Awwwww that is so cuteee you produce some nice netteds shannon im very happy with my girl lucy.


----------



## Shannon (May 19, 2009)

Thanks! My heart melts with every clutch!



iluvlizards69 said:


> Awwwww that is so cuteee you produce some nice netteds shannon im very happy with my girl lucy.


----------



## oreo1 (May 19, 2009)

simply adorable its amazing how you got them to stand and STAY like that whilst taking the pic nice job


----------



## VickiR (May 19, 2009)

wow I love your photos!.
is my little guy in there?


----------



## Shannon (May 19, 2009)

That's why they're all asleep  I couldn't do this during the day when it's just me, this was tricky enough with one or another trying to get off!
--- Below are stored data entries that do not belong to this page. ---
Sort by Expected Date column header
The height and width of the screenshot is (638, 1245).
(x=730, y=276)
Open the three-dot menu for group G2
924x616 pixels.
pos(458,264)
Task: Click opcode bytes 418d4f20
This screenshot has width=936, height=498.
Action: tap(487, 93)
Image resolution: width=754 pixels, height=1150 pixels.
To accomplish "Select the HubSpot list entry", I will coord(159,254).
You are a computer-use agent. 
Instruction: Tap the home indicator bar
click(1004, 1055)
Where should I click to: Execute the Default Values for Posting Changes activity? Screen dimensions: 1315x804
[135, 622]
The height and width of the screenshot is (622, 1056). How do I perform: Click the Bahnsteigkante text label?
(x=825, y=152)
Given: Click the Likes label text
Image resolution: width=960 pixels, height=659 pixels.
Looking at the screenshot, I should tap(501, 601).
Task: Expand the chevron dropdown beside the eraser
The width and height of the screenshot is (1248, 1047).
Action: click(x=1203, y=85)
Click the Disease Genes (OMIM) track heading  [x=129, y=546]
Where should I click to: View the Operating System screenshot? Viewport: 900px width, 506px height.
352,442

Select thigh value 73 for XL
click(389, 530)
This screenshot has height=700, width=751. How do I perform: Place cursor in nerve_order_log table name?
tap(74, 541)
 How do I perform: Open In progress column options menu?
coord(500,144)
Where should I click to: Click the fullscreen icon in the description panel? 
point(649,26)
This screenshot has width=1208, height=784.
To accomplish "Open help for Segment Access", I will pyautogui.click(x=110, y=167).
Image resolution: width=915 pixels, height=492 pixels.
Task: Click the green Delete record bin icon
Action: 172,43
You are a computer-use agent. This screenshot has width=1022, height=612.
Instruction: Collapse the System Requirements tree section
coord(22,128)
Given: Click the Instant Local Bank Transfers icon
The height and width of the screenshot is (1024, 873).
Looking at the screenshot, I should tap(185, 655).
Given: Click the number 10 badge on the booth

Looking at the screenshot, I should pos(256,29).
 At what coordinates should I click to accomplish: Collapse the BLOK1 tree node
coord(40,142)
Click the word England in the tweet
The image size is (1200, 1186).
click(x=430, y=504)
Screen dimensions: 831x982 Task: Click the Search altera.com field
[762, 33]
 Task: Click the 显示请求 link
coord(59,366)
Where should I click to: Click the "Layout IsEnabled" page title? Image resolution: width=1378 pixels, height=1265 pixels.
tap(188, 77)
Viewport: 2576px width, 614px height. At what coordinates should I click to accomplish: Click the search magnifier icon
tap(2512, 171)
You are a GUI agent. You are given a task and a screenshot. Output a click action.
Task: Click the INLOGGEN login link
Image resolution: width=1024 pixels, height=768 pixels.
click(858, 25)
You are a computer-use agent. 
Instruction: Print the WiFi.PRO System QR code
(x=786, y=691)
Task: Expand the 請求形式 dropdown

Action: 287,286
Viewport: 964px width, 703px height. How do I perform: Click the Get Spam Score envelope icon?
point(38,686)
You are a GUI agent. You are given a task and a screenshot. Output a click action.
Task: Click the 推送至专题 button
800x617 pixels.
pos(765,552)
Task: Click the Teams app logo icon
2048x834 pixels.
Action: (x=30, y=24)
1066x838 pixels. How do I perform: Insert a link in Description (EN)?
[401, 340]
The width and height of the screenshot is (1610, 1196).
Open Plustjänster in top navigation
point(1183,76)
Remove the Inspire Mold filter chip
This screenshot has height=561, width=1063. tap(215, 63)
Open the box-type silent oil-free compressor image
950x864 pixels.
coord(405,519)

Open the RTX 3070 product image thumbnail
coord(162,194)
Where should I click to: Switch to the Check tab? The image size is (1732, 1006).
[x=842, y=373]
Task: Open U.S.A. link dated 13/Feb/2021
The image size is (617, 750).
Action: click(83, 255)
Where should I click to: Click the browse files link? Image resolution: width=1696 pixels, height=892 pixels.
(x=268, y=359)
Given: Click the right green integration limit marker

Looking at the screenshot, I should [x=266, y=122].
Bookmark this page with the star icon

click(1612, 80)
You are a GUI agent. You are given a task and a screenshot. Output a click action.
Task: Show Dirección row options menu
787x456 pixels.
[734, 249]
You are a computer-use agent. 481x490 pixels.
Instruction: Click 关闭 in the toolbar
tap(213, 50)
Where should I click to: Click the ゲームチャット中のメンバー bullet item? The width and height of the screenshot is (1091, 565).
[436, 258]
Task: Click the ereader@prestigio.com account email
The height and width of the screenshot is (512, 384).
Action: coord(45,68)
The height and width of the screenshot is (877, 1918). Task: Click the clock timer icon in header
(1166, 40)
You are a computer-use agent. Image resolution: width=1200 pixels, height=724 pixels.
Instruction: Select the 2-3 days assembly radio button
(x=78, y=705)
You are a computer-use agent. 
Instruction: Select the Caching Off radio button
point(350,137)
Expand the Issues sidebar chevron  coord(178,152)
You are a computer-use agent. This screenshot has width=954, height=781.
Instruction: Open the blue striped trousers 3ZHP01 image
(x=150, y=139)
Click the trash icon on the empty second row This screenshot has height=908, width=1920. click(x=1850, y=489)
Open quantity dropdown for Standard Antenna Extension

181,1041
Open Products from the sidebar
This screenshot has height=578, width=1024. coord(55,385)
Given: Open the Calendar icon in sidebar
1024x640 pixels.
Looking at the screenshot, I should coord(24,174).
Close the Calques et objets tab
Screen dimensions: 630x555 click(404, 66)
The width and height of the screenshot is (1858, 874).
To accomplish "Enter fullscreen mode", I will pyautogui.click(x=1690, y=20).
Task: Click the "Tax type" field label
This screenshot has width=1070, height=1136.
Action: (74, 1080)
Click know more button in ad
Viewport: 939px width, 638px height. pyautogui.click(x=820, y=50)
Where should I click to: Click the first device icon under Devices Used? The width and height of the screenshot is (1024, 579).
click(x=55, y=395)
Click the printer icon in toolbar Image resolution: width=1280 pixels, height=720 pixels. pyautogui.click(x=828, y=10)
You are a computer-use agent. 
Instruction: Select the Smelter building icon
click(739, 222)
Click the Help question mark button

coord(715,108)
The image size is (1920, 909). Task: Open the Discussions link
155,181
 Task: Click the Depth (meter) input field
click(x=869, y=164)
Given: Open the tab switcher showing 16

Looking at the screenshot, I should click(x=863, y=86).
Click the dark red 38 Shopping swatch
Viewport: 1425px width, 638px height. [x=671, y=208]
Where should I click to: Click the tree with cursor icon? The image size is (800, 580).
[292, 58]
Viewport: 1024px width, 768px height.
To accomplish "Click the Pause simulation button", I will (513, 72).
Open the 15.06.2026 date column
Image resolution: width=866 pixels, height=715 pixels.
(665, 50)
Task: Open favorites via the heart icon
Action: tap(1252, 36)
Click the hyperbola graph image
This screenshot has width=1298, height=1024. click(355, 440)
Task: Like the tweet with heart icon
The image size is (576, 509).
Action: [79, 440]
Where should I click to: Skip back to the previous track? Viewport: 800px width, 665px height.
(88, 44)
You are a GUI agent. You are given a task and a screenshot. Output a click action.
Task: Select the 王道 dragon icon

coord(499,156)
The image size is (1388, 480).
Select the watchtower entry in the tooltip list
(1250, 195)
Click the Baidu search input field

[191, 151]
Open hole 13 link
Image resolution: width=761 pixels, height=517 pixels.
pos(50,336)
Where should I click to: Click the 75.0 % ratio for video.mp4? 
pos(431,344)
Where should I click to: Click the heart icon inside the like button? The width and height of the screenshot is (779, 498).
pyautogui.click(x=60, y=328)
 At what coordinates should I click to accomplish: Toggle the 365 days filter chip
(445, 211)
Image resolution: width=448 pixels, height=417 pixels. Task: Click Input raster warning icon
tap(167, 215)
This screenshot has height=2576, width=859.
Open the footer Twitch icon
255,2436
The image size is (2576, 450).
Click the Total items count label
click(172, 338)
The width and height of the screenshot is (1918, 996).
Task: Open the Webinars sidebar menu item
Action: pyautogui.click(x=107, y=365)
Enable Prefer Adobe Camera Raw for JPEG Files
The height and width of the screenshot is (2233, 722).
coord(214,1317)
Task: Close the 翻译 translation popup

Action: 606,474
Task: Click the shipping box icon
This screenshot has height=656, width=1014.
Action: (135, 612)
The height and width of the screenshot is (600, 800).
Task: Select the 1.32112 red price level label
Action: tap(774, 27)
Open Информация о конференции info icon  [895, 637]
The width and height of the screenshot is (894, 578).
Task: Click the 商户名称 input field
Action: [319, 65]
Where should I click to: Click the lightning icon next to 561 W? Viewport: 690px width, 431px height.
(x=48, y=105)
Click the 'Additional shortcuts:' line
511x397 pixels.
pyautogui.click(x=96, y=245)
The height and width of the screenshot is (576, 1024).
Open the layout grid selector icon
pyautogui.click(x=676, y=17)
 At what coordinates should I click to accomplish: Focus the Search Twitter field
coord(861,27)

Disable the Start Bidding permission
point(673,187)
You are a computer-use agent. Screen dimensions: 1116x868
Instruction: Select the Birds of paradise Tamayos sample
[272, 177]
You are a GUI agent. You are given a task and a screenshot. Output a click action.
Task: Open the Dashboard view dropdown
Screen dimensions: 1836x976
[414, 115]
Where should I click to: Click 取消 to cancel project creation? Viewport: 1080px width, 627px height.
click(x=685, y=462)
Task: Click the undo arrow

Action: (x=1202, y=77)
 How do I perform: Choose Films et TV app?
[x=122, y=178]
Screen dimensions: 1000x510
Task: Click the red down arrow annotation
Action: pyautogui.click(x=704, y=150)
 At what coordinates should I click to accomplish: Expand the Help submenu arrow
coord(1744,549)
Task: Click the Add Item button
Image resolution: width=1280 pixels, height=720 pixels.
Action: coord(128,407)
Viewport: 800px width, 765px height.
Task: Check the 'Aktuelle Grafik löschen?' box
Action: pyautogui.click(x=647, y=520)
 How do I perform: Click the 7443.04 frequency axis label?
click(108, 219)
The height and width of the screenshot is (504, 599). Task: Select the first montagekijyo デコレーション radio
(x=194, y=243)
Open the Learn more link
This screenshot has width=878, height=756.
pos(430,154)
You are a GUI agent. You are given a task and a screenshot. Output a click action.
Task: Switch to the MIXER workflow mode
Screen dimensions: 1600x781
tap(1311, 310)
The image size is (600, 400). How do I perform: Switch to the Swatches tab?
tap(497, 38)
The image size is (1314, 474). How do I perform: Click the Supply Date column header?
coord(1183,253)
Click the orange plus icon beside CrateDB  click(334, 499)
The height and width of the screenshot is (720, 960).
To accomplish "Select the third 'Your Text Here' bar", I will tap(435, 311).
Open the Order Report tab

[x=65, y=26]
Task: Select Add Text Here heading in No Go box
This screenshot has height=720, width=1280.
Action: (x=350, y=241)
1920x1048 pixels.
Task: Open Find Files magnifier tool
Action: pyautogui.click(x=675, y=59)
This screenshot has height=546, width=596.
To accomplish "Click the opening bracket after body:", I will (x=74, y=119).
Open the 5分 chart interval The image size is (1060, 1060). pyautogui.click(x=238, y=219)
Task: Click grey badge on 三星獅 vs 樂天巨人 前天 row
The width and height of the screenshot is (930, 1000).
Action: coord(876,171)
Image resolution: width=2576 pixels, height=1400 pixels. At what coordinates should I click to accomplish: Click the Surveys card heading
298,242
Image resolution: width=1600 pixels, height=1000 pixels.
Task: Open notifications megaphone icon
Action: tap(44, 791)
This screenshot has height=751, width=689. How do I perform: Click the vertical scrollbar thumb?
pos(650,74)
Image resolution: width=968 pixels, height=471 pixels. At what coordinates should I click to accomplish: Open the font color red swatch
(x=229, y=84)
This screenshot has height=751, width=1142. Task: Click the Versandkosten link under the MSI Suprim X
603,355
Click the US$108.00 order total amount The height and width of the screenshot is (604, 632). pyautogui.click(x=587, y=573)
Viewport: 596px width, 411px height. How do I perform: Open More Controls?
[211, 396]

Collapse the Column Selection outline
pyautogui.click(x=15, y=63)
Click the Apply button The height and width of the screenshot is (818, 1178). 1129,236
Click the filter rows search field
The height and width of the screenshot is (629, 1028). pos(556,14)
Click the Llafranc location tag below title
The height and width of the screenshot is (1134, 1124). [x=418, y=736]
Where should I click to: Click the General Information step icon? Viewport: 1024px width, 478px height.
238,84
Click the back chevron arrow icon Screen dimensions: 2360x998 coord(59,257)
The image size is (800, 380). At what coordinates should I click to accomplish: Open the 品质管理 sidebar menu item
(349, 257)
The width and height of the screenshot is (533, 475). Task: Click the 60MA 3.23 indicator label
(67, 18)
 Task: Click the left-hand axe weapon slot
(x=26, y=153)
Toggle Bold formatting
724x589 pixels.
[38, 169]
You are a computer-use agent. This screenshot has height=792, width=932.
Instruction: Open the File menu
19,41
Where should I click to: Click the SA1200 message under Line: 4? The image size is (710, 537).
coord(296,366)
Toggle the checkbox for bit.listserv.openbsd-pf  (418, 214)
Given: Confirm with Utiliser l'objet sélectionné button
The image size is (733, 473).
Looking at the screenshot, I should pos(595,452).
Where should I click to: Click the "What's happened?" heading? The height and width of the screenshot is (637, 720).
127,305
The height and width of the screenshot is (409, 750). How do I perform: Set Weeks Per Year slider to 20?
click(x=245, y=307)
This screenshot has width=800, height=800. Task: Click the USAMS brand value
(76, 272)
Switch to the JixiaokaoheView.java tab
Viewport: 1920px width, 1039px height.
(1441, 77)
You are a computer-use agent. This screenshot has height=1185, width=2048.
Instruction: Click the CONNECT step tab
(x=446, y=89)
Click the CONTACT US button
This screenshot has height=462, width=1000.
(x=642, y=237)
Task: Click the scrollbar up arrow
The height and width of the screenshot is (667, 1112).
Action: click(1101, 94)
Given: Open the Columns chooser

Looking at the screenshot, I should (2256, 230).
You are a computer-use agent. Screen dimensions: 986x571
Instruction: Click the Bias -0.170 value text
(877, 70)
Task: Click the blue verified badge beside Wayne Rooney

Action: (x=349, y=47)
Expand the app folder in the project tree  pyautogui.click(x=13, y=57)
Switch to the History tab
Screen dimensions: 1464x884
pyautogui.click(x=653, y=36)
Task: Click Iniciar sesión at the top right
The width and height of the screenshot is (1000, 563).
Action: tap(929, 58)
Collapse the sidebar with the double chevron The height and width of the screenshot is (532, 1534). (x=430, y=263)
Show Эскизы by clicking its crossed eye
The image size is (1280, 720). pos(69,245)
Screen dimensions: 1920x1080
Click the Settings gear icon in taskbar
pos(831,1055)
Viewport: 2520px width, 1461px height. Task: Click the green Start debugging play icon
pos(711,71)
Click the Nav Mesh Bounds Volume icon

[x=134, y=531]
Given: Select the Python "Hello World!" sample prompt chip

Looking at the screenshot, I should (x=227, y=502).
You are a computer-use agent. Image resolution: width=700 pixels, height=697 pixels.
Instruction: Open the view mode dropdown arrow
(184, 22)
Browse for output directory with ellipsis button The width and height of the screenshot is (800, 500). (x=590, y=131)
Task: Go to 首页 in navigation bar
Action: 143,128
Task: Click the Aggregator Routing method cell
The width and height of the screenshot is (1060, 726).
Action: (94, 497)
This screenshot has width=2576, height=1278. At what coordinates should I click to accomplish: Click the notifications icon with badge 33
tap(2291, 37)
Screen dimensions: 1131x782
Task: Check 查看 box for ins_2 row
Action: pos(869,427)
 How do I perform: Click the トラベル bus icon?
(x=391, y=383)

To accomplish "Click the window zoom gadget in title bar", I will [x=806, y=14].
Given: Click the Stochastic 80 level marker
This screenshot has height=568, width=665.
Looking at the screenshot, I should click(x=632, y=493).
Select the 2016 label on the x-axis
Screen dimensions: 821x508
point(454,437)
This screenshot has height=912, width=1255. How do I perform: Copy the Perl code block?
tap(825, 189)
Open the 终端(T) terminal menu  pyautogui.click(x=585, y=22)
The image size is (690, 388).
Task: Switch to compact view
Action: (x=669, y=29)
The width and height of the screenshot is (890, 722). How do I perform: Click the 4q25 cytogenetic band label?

Worth it though, they are so darn cute! 



oreo1 said:


> simply adorable its amazing how you got them to stand and STAY like that whilst taking the pic nice job


----------



## Shannon (May 19, 2009)

No, your little one is the clutch before and much bigger but still chubby!
The ones in the photo are clutch mates and are all going to the same owner soon.



vrog1076 said:


> wow I love your photos!.
> is my little guy in there?


----------



## Lars K (May 20, 2009)

OMG, they are so adorable, great pictures!


----------



## Shannon (May 20, 2009)

Thanks Lars,

Here are some more photos - I couldn't help myself! :lol:

Enjoy!

© Shannon Plummer. All rights reserved.


----------



## Kyro (May 20, 2009)

They are the cutest pic's ever, your so clever Shannon


----------



## pythons73 (May 20, 2009)

What awesome photography Shannon,you always seem to capture the true colours of each individual,also they the cutest little Netteds,well done..


----------



## Shannon (May 20, 2009)

Thanks guys - they all have their own personalities, that's for sure! I love how funny they look in some of the photos. 
I think they look at me like "What the hell are you doing crazy woman, I'm not hanging around for this!!??" :lol:


----------



## Lars K (May 20, 2009)

WOW Shannon, that's an excellent photography, fantastic!!!!!!!!! :shock: 

They are cuties!


----------



## Goannas (May 21, 2009)

What camera do you use, Shannon?


----------